U.S. Sen. Joe Lieberman has a bipartisan group of senators ready to help pass health care reform — minus a government-run insurance plan.
During a New Haven stop to support overall reform, Connecticut’s independent fourth-term senator gave his strongest statement to date opposing Democrats’ and President Obama’s call for a “public option” health care plan.
“Public option” is shorthand for a Medicare-like government plan that would compete with private companies to cover many of the 47 million Americans who don’t get private health insurance through their employers or elsewhere.
“If we create a public option, the public is going to end up paying for it,” Lieberman said following an hour-long confab with public-health experts at the Ashmun Street community center of the Monterey Homes public housing complex. “That’s a cost we can’t take on.”
The “public option” proposal has proved the most controversial aspect of the sweeping health care reform bills currently being debated in the U.S. Senate and House of Representatives. Lieberman said Tuesday he considers it a stumbling block to passing a reform package to cover millions of uninsured Americans and lower health care costs — something he said he’s working hard to do along with a coalition of Republican and centrist Democratic senators.
The public option question comes to a head in coming weeks. House and Senate leaders hope to have health care reform bills come out of committee next week and pass their respective chambers by the August recess. They hope to produce a reconciled final version for Obama to sign in the fall.
The public option plan aims to cover 95 percent of the uninsured; require all Americans to have insurance; cut costs; and tax companies that don’t provide insurance to employees. The idea has met with public approval in opinion polling, but resistance from Republican lawmakers, some conservative Democrats, and insurance companies.
Connecticut’s other U.S. senator, Chris Dodd, supports the public option. So do all five U.S. representatives; click here to watch and read about Congresswoman Rosa DeLauro’s stand.
The Congressional Budget Office has pegged the cost of the overall health care package as originally proposed at $1 trillion over 10 years. But many people — including Lieberman during his New Haven visit Tuesday — contest the number because it doesn’t include cost savings from better preventive care and wellness programs.
President Obama publicly backs the public option, but his chief aide has signaled he may be willing to drop it as part of a compromise package.
That’s the kind of compromise Lieberman is looking to forge.
Bipartisan Maneuvering
Lieberman hopes to help do that through the work of an informal, but busy, bipartisan group he formed last year with Republican U.S. Sen. Lamar Alexander.
The group meets every Tuesday out of the view of the press or staff members. It includes 15 – 20 centrist Democrats and moderate Republicans. They invite speakers on pressing issues to shmooze with them.
Since June the group has focused exclusively on finding common ground to pass health reform, Lieberman said Tuesday. It will continue to do so through July. Its invited guest next week is Sen. Dodd, who is overseeing Senate Health, Education, Labor and Pensions Committee hearings on the bill to fill in for the ailing chairman, Ted Kennedy.
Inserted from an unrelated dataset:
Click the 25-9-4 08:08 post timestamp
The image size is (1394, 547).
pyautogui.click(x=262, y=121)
The following week’s guest is Finance Chairman Max Baucus.
That common ground, in Lieberman’s view, has no room for the public option. (Click on the play arrow at the top of the story to watch him discuss the subject at length.)
Some “80 percent” of the evolving health care reform enjoys broad bipartisan support, he said. That includes changing the incentives in the current system to reimburse people for more “staying well,” through preventive check-ups and wellness programs.
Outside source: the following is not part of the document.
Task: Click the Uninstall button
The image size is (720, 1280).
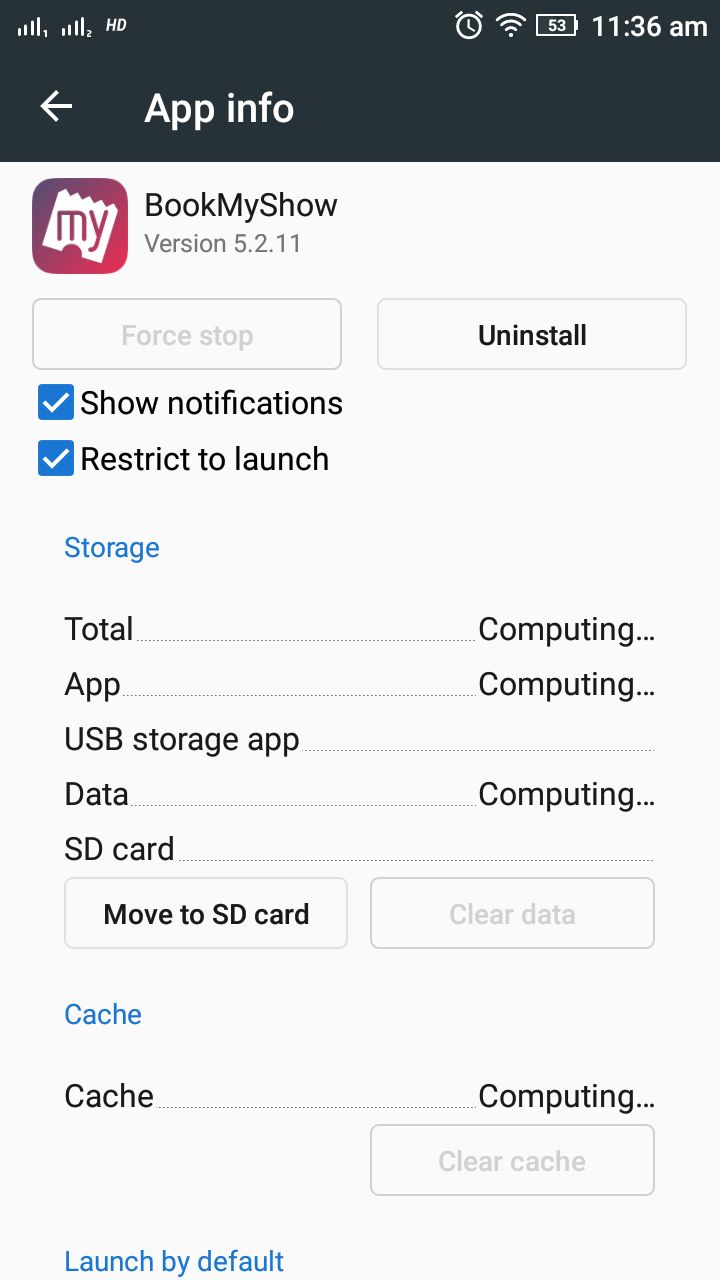Action: (x=532, y=335)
“We’re not going to get the votes to pass the overall bill if [the public option] becomes a condition of it,” Lieberman claimed.
He said he also has philosophical objections to a public option. He said he doesn’t have an opinion on the most popular criticism, that insurance companies wouldn’t be able to compete with a public plan. Rather, he said he fears both the cost as well as the impact on doctors. A public plan could drive down reimbursements to the levels paid by Medicaid, he claimed, which pays doctors only “70 percent of their costs.”
Take-Aways
Lieberman made the comments following his session with health experts convened by the Partnership to Fight Chronic Disease. Eight panelists took turns of five minutes or so apiece to tell the senator what they’d like to see included in the health bill.
A passionate request came from Jeanette DeJesus (pictured) to make community-based organizations like hers more of a part of any reform effort in order to help black and Latino communities deal with top killers like heart disease and diabetes.
DeJesus runs Connecticut’s Hispanic Health Council. Among its programs, it sends outreach workers to counsel Latinos with diabetes on how to manage their disease. The people they’ve reached have had to go to the doctor less often as a result, while they exercised more, felt less depressed, and generally saw their health improve. That saves the system money, DeJesus pointed out.
Some 40 percent of Connecticut Latinos lack health insurance, she said. Latino children in the state are five times more likely than other children to be seen in emergency rooms.
More established health care institutions need grassroots help in reaching them, DeJesus said. But “community-based organizations are not being included enough in the debate.”
Lieberman said he agrees. Other suggestions the panel gave him to bring back to D.C. included making sure health insurance covers nutritional counseling; and planting wellness and health education programs in the schools.